▶ [Exercise task]
Could you give back the entries, starting at the very beginning and ending at the line containing "[x=1026, y=132]", with "course" switched to "lesson", everything else unchanged and the pictures left out?

▶ [Record excerpts]
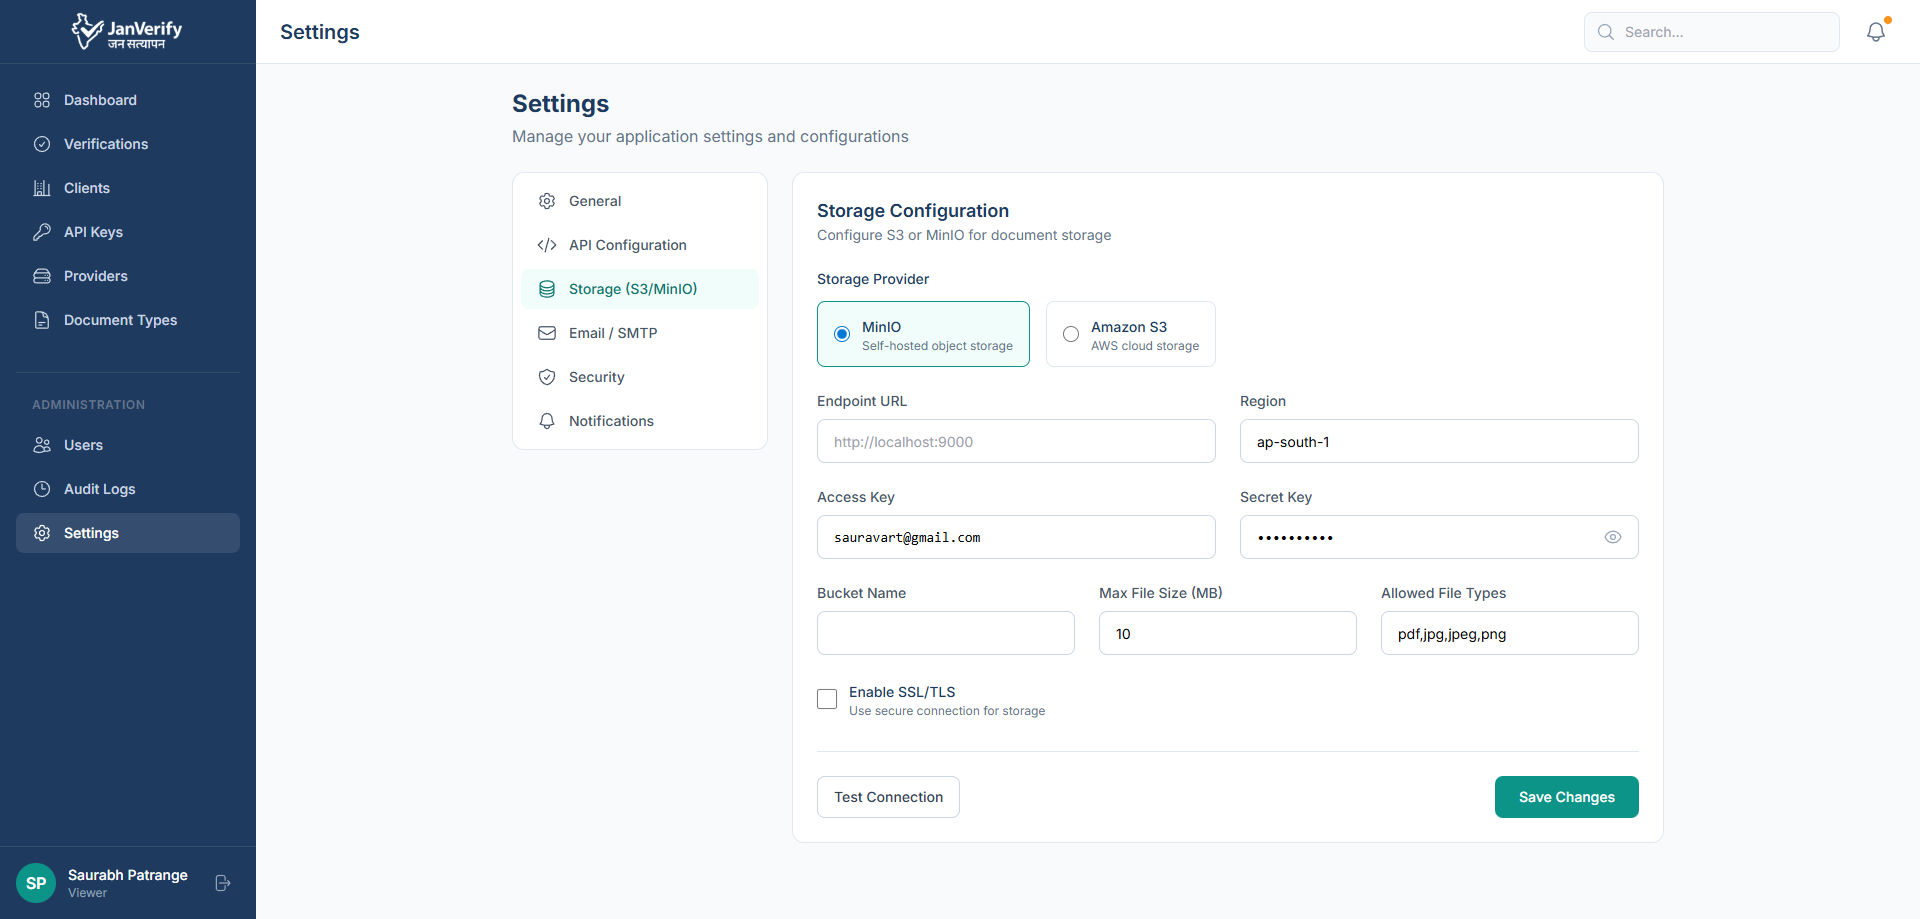Go to Verifications in the sidebar
The width and height of the screenshot is (1920, 919).
pyautogui.click(x=106, y=144)
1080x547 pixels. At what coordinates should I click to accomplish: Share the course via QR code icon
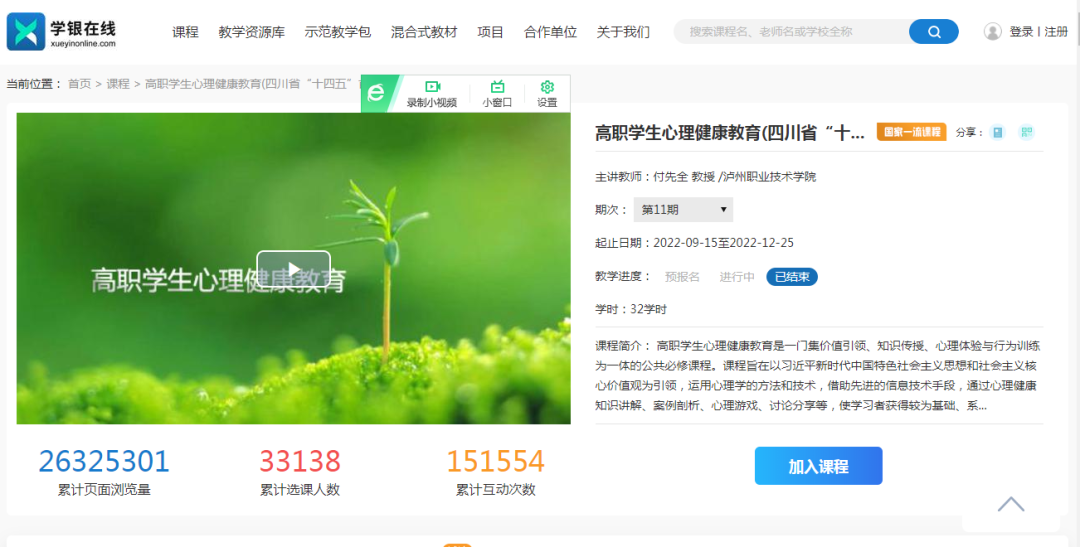[x=1026, y=132]
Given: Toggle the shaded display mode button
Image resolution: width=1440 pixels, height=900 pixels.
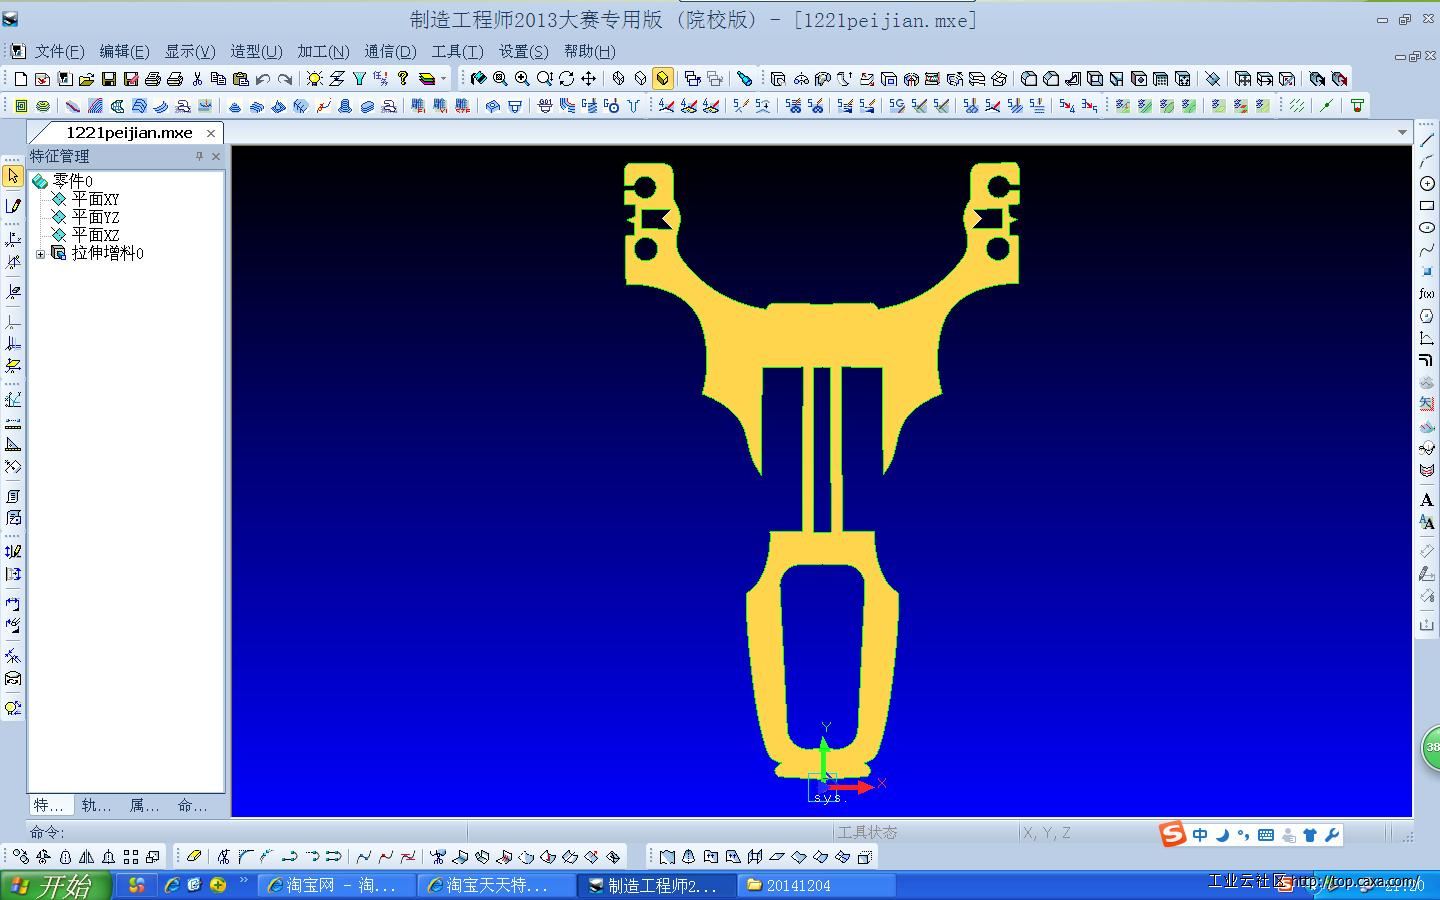Looking at the screenshot, I should [x=662, y=79].
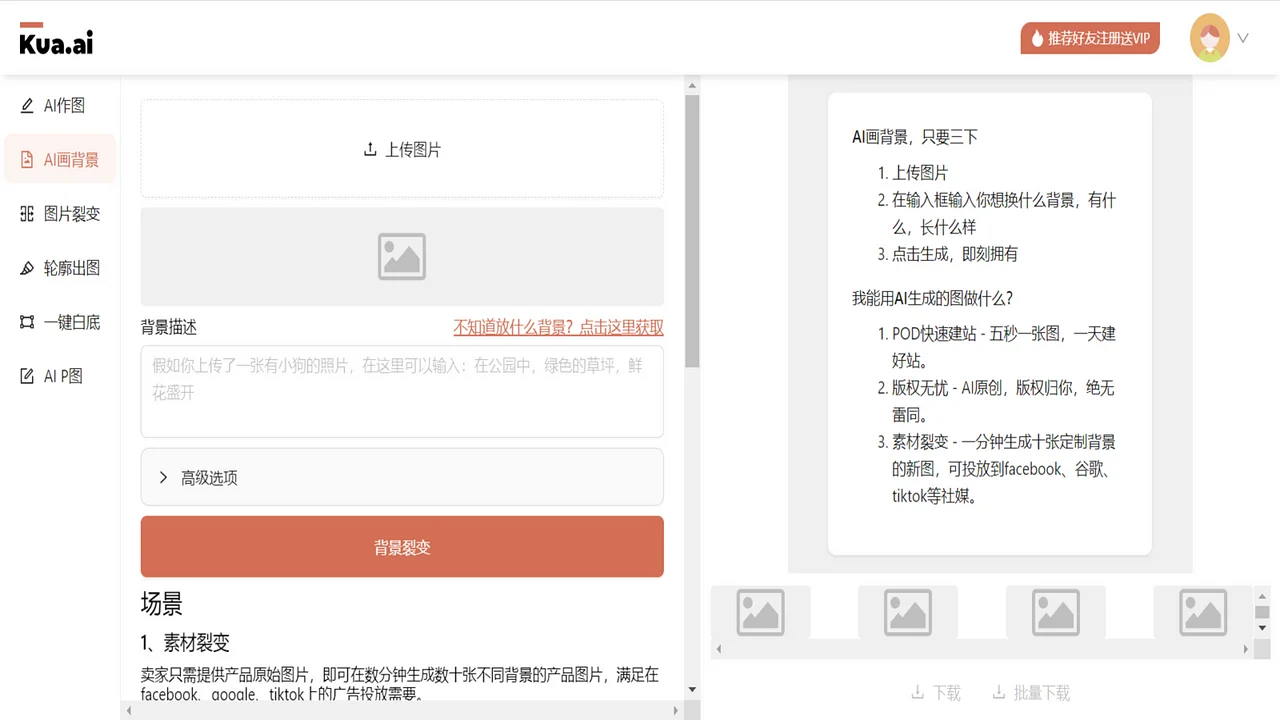The width and height of the screenshot is (1280, 720).
Task: Open the 一键白底 tool
Action: 61,321
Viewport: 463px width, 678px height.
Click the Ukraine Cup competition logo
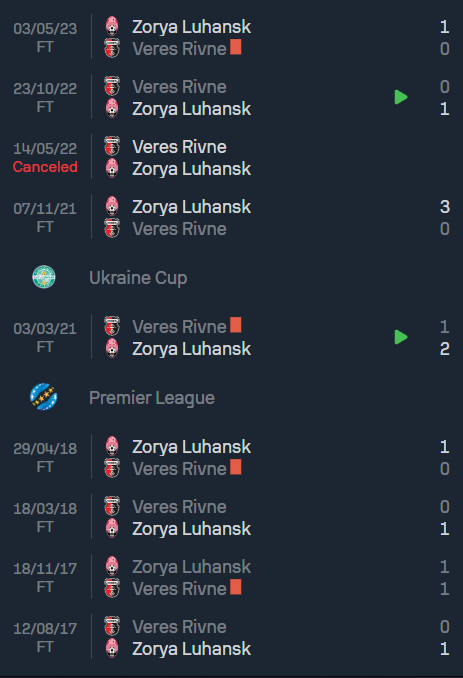44,277
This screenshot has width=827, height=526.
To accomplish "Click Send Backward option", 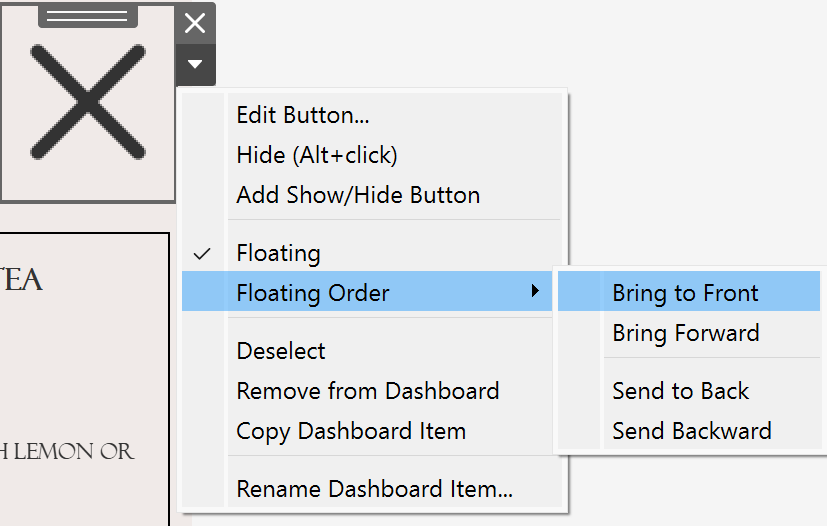I will (x=691, y=431).
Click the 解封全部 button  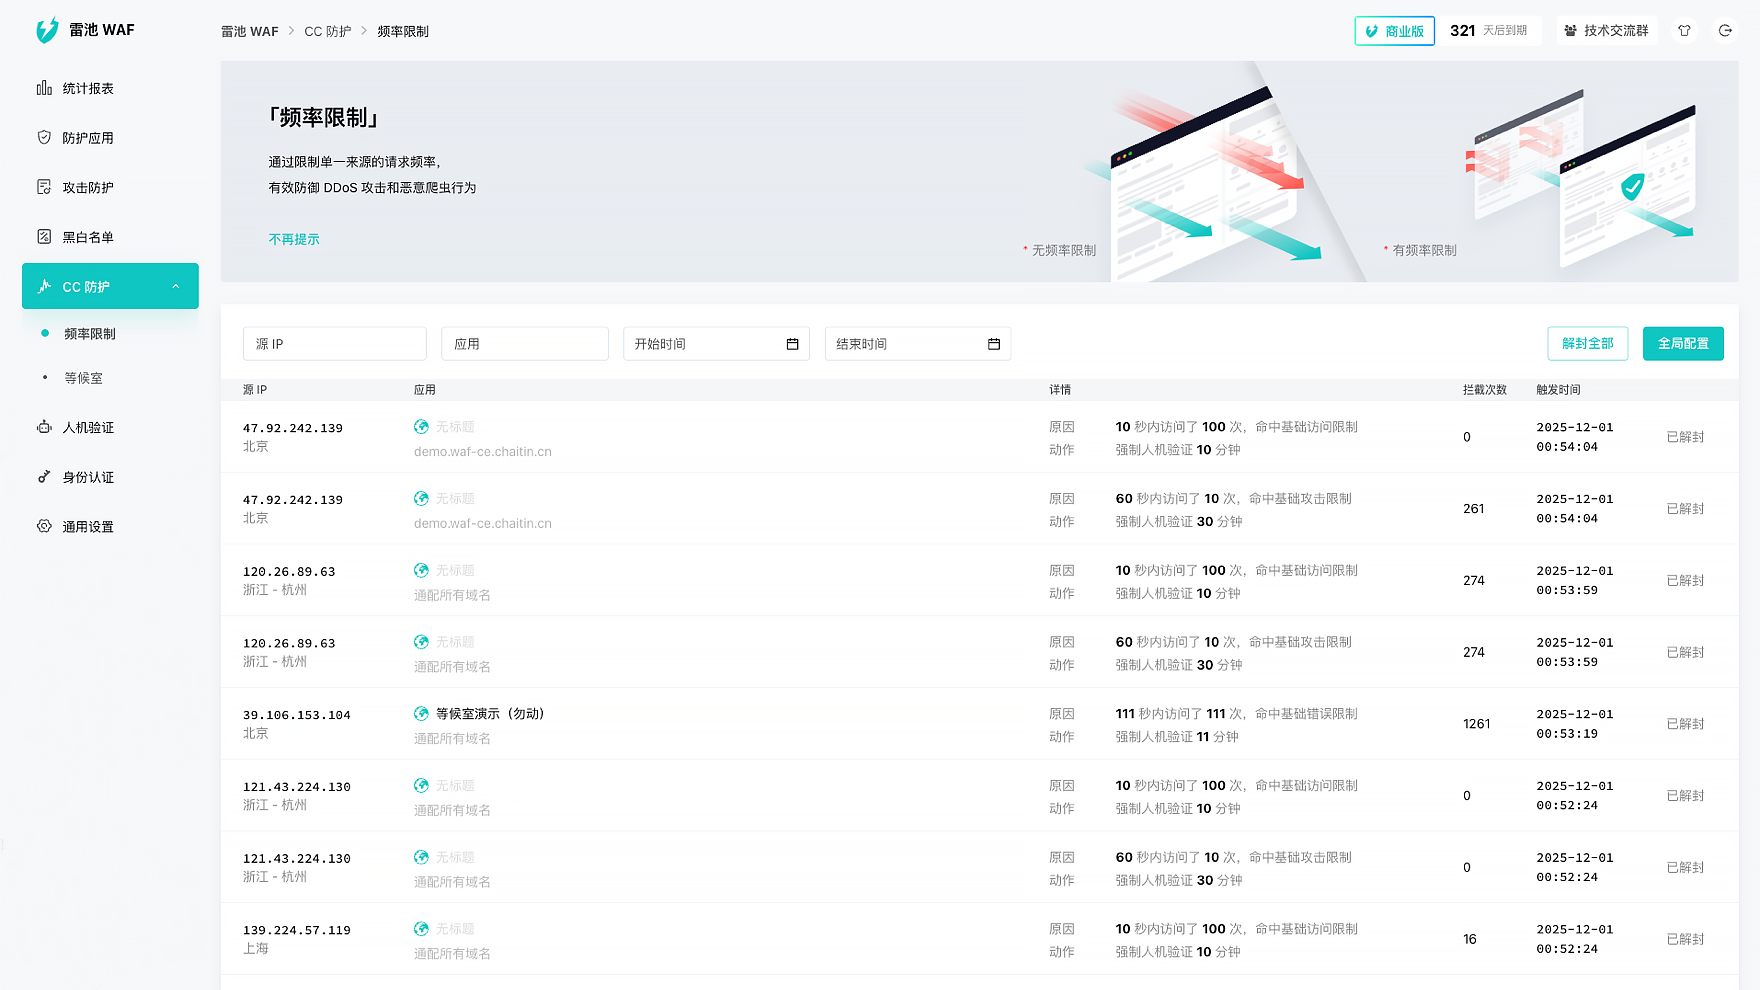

▶ [Exercise output]
Go to Verifications in the sidebar
The width and height of the screenshot is (1920, 919).
pyautogui.click(x=106, y=144)
1080x547 pixels. At what coordinates should I click to accomplish: Share the lesson via QR code icon
[x=1026, y=132]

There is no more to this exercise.